= George Thorn-Drury =

English barrister and literary scholar (1860–1931)

George Thorn-Drury KC (1860–1931) was an English barrister and literary scholar.

== Life ==
Thorn-Drury was born in 1860, the eldest son of George John Drury of Canterbury, an ironfounder. In 1879 he matriculated at Worcester College, Oxford, later becoming an Honorary Fellow of the college.

Having been admitted as a student to the Inner Temple in 1880, Thorn-Drury was called to the Bar in 1885. He was appointed KC in 1913 and elected Master of the Bench of the Inner Temple in 1921. Thorn-Drury held the office of Recorder of Dover from 1920 until his death.

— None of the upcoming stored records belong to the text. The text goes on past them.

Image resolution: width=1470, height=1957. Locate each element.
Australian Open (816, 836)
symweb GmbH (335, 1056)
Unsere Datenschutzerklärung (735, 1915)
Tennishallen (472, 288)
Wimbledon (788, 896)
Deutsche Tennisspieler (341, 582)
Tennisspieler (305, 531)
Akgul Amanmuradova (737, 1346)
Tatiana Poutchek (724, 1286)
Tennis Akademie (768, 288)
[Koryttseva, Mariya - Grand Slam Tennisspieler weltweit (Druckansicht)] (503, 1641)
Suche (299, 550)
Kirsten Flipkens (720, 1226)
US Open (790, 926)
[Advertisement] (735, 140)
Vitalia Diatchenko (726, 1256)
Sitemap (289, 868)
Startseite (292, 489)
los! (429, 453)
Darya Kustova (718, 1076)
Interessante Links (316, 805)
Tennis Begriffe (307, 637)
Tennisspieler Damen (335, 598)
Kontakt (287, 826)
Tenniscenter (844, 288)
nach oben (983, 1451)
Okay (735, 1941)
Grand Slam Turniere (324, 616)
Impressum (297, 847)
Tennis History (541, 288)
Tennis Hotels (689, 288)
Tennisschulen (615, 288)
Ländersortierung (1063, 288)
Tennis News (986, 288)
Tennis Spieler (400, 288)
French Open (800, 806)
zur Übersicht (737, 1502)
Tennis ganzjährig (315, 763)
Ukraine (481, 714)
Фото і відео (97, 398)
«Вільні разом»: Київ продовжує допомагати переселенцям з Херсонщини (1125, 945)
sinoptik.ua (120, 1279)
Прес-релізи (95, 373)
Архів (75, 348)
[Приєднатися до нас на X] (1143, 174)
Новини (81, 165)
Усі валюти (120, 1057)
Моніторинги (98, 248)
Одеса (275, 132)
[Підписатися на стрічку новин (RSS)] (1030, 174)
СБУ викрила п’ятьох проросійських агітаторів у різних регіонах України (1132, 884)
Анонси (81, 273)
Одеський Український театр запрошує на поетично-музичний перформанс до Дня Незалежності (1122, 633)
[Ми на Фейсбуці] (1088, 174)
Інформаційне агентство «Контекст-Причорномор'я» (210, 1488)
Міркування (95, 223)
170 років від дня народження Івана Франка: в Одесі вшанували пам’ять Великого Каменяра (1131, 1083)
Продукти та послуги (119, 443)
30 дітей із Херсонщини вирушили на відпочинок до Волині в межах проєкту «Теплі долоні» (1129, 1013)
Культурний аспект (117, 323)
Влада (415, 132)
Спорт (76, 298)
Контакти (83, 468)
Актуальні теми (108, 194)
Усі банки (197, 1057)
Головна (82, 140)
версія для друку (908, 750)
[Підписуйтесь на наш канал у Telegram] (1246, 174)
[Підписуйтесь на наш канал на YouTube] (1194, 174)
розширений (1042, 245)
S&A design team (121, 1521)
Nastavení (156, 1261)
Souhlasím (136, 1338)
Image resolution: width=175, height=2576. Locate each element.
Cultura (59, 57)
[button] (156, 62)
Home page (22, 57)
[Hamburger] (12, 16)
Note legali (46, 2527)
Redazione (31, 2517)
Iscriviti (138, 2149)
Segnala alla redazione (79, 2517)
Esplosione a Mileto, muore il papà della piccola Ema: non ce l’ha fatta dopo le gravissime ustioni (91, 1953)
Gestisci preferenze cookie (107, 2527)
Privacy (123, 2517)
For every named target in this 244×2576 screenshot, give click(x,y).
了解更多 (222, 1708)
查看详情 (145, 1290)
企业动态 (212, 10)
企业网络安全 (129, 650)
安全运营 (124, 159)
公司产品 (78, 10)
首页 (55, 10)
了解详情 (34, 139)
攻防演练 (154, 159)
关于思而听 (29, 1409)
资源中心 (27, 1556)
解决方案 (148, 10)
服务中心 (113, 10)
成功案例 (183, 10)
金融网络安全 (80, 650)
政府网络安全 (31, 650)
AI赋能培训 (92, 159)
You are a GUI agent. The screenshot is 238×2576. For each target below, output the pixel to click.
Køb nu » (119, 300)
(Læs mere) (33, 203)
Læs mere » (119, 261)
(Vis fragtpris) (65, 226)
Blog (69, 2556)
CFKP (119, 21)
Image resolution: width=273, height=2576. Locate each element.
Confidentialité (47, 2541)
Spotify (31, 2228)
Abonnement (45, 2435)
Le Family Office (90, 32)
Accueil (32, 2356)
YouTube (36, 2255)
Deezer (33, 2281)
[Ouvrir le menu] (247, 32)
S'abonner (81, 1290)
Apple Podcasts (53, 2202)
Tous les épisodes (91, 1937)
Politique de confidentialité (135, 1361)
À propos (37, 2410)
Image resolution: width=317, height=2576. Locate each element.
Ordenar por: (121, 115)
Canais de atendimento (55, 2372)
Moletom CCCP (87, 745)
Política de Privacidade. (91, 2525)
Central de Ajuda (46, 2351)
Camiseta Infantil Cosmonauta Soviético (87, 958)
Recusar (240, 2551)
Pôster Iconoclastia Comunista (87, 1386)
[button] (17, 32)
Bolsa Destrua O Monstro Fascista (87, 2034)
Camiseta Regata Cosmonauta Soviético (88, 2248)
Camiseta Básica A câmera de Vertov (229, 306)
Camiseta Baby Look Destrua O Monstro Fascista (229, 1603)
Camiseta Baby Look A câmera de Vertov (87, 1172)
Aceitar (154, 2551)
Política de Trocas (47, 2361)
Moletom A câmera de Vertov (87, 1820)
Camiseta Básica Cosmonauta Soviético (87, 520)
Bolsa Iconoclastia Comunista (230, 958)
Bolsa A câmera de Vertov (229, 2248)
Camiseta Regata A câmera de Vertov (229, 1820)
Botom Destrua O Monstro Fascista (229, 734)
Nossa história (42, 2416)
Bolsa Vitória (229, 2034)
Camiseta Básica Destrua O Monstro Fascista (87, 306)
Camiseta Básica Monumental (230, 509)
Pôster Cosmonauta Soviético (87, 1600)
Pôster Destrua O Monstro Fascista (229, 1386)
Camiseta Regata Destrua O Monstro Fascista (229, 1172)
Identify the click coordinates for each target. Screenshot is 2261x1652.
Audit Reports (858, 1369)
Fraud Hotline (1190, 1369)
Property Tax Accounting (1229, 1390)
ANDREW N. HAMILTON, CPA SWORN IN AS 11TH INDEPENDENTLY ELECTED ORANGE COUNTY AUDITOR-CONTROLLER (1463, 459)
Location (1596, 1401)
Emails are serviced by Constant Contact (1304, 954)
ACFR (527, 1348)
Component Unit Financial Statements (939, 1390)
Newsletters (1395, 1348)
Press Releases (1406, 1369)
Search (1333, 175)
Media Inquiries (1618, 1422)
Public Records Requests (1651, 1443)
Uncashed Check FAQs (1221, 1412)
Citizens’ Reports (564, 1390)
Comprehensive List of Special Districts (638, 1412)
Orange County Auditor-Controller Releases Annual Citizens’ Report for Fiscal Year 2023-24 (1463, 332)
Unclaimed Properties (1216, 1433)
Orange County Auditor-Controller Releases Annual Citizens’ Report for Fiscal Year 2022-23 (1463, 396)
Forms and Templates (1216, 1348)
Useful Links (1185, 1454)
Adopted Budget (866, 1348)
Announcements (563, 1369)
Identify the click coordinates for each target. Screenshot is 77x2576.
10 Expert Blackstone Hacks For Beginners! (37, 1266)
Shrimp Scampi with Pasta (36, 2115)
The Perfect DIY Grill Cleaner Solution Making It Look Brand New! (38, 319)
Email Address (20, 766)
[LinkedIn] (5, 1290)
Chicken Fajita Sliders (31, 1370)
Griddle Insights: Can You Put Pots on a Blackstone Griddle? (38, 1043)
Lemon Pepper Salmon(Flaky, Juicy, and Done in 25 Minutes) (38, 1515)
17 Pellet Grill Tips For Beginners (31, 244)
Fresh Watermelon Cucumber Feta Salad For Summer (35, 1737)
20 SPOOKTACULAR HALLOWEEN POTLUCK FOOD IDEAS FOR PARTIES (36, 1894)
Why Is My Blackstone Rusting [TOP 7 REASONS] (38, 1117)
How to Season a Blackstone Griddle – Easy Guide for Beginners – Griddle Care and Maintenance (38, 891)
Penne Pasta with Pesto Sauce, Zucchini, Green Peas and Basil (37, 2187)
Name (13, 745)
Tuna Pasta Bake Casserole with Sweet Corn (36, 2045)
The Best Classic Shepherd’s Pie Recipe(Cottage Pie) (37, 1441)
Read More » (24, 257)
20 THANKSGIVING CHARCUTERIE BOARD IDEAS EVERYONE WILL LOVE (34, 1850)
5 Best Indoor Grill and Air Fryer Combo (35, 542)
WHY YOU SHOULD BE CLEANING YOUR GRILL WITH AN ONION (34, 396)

== Literary scholarship ==
A scholar in the literature of the Caroline and Restoration periods and a specialist in minor Restoration poets, Thorn-Drury produced authoritative editions of the works of Edmund Waller (in 1893) and Thomas Randolph (in 1929) and collated several anthologies of miscellaneous verse. Under the initials 'G. T. D.' he penned entries for the Dictionary of National Biography on writers such as James Mab, Thomas Meriton, Katherine Philips, John Quarles, Thomas Mayne Reid and Henry Reynolds.

== Collections ==
Over many years of study Thorn-Drury built up a significant library of 17th- and early 18th-century literature, which after his death was auctioned at Sotheby's between 1931 and 1932.

In 1931 the Bodleian Library purchased around 70 volumes from Thorn-Drury's library, mostly late-17th-century English poetical texts as well as reference works. All of these are heavily annotated by Thorn-Drury himself, and many are grangerised and indexed. Additional material, including notes, transcripts and miscellaneous papers, were acquired in 1947 and 1952. Altogether the Bodleian's collection represents the unpublished portion of Thorn-Drury's life work and preserves a significant quantity of bibliographical information on the poetical writers of the Restoration and of earlier and slightly later periods.

Songbooks from Thorn-Drury's library were bought by Walter Harding; these in turn arrived at the Bodleian in 1975 within Harding's vast bequest to the library on his death in 1973.